現場カイゼンレポート 第一回

端材の活用

先回まで「モノづくりの現場探求」と題して、「在庫」、「人材育成」、「段取り替え」、「安全」などモノづくりの現場で日常的に話題になる事象について、28回に渡っていろいろな角度から検証してお話しして参りました。今回から新たに「現場カイゼンレポート」と題して、私がこれまで現場カイゼン活動で経験してきたカイゼンの中から、皆様のお役に立てるものをピックアップしてお伝えして参ります。
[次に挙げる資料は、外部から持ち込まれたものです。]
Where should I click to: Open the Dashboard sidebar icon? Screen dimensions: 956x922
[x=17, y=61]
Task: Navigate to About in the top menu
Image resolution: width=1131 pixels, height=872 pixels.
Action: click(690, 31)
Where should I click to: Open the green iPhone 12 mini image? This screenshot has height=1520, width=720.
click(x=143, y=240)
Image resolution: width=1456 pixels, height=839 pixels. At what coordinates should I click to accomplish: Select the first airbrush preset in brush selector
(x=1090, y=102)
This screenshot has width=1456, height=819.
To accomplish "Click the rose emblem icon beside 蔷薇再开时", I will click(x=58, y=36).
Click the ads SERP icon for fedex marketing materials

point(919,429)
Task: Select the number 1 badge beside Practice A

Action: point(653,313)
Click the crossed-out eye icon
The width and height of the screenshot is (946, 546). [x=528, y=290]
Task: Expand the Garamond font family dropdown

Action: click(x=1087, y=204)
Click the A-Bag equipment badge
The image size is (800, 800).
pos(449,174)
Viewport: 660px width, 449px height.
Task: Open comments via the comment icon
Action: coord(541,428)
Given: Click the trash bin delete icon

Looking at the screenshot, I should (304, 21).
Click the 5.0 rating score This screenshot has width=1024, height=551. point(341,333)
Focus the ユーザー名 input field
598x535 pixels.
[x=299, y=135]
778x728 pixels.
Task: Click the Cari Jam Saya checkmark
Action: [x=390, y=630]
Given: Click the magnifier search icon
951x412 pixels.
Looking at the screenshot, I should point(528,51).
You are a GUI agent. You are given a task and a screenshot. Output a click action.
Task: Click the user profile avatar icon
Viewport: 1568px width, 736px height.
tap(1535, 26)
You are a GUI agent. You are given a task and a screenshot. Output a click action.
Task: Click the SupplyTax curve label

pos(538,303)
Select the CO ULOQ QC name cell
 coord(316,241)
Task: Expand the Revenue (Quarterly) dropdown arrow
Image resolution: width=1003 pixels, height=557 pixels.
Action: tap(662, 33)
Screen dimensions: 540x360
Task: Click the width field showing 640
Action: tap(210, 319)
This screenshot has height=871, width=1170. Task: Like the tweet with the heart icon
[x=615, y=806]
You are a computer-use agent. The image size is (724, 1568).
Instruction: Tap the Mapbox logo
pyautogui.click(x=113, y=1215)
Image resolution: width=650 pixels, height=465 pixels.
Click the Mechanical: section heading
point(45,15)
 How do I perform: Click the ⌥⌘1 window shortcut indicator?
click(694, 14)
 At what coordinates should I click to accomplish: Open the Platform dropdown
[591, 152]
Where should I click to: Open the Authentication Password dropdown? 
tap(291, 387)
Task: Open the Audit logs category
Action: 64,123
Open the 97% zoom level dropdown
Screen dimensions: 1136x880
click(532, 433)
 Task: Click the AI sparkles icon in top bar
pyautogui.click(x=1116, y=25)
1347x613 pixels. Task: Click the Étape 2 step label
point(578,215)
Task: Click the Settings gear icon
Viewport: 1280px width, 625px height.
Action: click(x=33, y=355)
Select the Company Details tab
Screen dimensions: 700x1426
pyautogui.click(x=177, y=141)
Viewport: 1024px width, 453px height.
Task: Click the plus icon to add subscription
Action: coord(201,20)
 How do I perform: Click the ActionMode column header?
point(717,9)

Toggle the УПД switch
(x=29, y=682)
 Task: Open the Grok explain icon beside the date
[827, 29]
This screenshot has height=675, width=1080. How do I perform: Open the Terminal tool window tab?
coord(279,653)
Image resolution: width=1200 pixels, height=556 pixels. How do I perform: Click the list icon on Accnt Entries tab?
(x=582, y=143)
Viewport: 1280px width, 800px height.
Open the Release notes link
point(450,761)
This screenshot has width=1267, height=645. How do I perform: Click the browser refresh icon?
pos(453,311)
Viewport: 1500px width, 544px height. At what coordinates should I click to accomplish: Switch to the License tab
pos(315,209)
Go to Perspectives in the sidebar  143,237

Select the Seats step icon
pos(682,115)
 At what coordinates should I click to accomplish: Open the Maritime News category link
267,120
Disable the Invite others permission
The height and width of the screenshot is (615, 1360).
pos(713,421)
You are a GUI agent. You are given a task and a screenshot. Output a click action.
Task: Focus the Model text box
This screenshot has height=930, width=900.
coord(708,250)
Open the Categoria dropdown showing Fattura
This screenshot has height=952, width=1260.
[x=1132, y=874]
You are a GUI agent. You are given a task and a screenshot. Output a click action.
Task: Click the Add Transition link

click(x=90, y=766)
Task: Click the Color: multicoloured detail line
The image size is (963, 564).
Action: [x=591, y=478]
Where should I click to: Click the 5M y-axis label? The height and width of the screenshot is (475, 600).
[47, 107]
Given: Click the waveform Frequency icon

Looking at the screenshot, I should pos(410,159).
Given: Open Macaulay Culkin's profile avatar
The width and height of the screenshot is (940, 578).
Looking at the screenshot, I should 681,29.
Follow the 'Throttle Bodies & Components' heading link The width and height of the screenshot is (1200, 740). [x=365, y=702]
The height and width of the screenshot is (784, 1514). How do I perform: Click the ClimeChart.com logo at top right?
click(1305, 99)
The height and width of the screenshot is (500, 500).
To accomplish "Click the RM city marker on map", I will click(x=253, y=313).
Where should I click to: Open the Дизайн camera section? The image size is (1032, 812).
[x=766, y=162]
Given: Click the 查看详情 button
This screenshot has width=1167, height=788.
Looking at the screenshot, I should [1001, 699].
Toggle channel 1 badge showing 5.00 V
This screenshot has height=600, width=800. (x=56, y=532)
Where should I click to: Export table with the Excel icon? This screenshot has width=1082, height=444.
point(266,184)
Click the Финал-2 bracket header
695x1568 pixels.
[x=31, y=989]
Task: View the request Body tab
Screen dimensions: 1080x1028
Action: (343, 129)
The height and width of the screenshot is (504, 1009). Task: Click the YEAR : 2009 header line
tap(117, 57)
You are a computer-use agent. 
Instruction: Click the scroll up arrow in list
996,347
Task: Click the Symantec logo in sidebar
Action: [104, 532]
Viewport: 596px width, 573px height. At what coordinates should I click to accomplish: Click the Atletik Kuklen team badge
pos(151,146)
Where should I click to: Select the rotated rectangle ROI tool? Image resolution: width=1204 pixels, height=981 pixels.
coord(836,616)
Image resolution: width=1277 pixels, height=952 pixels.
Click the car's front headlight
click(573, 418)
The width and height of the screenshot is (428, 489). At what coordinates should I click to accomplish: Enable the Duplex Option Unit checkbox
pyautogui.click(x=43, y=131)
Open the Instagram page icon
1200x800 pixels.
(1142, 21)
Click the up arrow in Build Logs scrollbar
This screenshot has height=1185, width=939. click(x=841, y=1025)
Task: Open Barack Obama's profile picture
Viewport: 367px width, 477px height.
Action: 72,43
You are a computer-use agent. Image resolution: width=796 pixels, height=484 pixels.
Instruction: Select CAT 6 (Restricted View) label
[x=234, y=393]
A社はお客様のご要望に合わせて製品を設計し精密機械加工・組み立てを行う会社です。これまで特に大きな問題がなかったA社でしたが、昨今のサプライチェーンの分断などによる材料の価格高騰や納入遅延が始まり、生産に支障をきたすようになりました。材料調達については、これまで問題がなく、あまり注意を払っていなかったのですが、特注の金属材料の入荷が突然大幅に遅れ、生産できなくなるなど大きな問題が起き、材料調達をカイゼンするプロジェクトチームを作ることとなりました。メンバーには調達部門だけでなく、営業、設計、技術、品質管理、製造の各部門の人が選ばれました。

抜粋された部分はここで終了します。